Drag Coefficient Parameterization under Hurricane Wind Conditions
Amit Kesarkar
Round 1
Reviewer 1 Report
Review on "Drag coefficient parameterization under hurricane wind conditions."
The authors have tested the ST4 and ST6 parameterization with and without the presence of foam and spray in drag coefficient parameterization at the ocean-atmosphere interface in hurricane conditions. The authors are addressing an important topic,s and these efforts are very much essential to improve hurricane wind predictions by global and regional models. The authors have shown that modified drag parameterization improves hurricane winds' prediction. However, in hurricane conditions, ocean waves, momentum transfer, and heat transfer are modulated by precipitation. Therefore the moisture convergence at atmospheric surface layers, latent heat release, wave height, wavelength, wave direction, and momentum drag are affected significantly. The present parameterization does partly consider these effects. The authors may consider these effects if possible and modify the parameterization appropriately to obtain a more realistic representation or may comment on them in the manuscript.
There are many long sentences in the manuscript which are challenging to read. The long sentences can be broken throughout the manuscript to obtain more clarity, e.g., Lines 25-31 and after that.
The paper is well organized with almost no typographical-grammatical errors but needs minor revision before publication.
Author Response
Thank you for the review, we agree with the comments.
the long sentences are now devided in shorter ones. In the introduction we pointed out the possible effect of precipitation.
We also edited the typographical-grammatical errors.
Reviewer 2 Report
This manuscript analyzes the parameters of exchange processes at the boundary of the ocean and the atmosphere under hurricane wind conditions. The influence of small-scale processes at the ocean-atmosphere boundary layer such as spray and foam on the surface waves prediction is studied. The numerical simulations within WAVEWATCH III wave model are performed.

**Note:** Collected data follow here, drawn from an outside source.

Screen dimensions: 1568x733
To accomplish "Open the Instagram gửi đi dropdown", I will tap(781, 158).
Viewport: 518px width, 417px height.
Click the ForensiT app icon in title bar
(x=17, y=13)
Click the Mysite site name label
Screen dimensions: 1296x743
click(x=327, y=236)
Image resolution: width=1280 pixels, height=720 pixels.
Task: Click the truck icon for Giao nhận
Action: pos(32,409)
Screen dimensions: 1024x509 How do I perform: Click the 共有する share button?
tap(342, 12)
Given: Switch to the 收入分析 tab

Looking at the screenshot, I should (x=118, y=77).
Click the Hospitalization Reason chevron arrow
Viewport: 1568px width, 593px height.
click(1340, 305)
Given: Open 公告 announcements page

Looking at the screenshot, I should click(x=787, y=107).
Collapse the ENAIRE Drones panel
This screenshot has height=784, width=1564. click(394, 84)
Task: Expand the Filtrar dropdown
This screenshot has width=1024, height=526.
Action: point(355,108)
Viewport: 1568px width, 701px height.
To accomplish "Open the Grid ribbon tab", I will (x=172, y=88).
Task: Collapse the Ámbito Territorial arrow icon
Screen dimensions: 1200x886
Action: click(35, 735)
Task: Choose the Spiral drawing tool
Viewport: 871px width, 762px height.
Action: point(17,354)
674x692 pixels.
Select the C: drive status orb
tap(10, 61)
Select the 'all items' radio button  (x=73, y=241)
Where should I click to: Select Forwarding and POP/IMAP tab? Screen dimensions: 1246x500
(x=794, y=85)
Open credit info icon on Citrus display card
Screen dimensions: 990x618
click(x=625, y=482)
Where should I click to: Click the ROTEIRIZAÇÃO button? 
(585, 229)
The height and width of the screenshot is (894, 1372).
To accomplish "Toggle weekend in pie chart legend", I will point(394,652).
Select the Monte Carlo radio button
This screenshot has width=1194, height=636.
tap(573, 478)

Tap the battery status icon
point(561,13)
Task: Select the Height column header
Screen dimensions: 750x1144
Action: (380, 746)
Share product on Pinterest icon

The parameterizations of wind input were tested within WAVEWATCH III wave model: default ST4 and ST6 parameterizations and the ST1 and ST6 parameterizations used together with the implemented drag coefficient parameterization. The topic of the paper is in-line with the Journal of Water. It has a potential to be published, but revisions are required. My list of specific comments is provided below.
1. The introduction can be improved to clarify the importance and novelty of the study. The reviewer thinks it is of great importance to be used in performing the risk assessment of hurricane hazards, which has been examined by many pioneering studies, such as Vickery et al. 2009, 2010; Li and Hong, 2016; Hong et al., 2016; Fang et al., 2021, 2022. It could improve the clarity of the contribution and readability of the manuscript.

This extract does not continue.